Road safety banners designed by children as young as four-years-old have gone on display outside schools across the country.
Six winning designs, aimed at spreading awareness about the dangers of speeding, were chosen from nearly 7,000 entries submitted to Brake as part of its road safety poster competition.
The competition, which was supported by the National Fire Chiefs Council (NFCC) and National Police Chiefs’ Council (NPCC), aimed to inspire and engage children about the need for drivers to slow down so children can walk and cycle to school safely.
Children were challenged to create a poster about the dangers of speeding, which Brake says ‘puts kids’ lives at risk every single day’.
One winner and two highly commended entries were selected from two age categories – key stage 1 (4-7 years) and key stage 2 (7-11 years).
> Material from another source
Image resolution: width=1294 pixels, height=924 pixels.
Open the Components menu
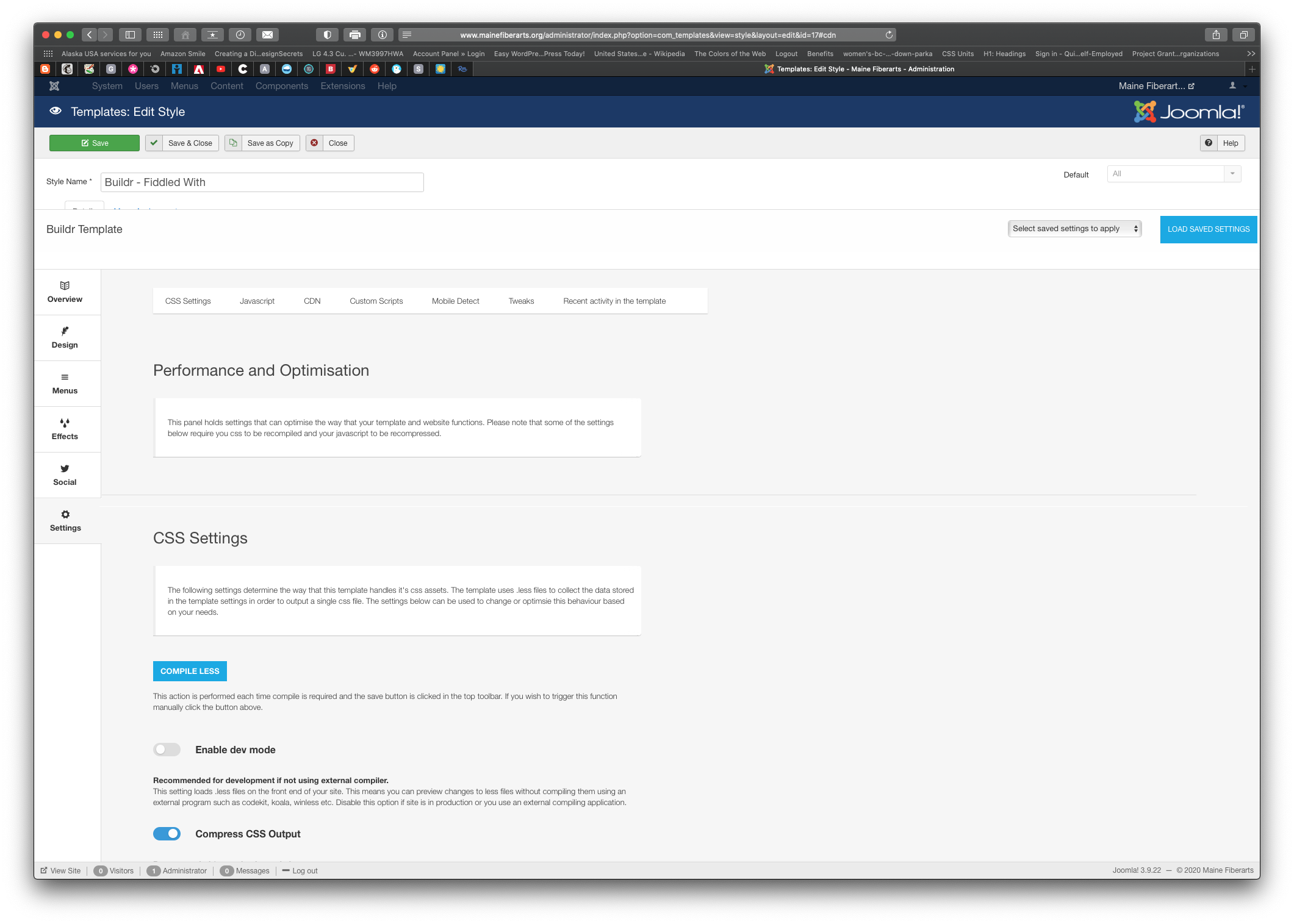coord(282,86)
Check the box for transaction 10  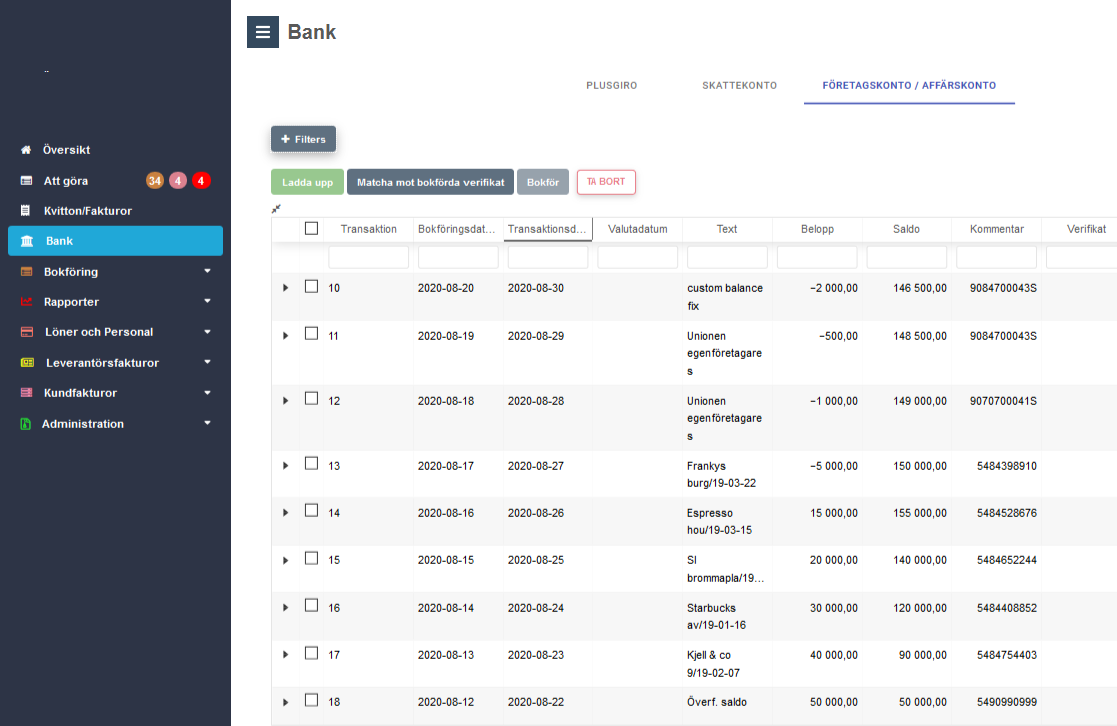coord(311,286)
The key stage 1 winner is Joseph Air, aged six years, from Elmridge Primary School, in Altrincham, Greater Manchester. His ‘slow down! children around’ design has been turned into two large banners (pictured) that have gone on display outside his school and Altrincham Fire Station.
Alex Muir, aged 11 years, from Hazel Leys Academy, in Corby, Northamptonshire, is the key stage 2 winner and her ‘slow down, 20 is plenty’ design is now on display at the school.
Dave Nichols, community engagement manager at Brake, said: “The poster competition was a fantastic opportunity for schools, children and parents to work together to help raise awareness about the dangers of speeding in their local community – something that puts kids’ lives at risk every day.”
Chief constable Anthony Bangham, NPCC lead for roads policing, said: “As some of the excellent winners of this competition have shown, we have to educate everyone about the dangers that all road users face from dangerous driving and excessive speed.
“Speeding is still a significant factor in far too many road incidents and that has to change.
“I want to encourage everyone who took part in this competition to keep talking about the dangers and raising awareness, to help the police keep our roads safe for future generations.”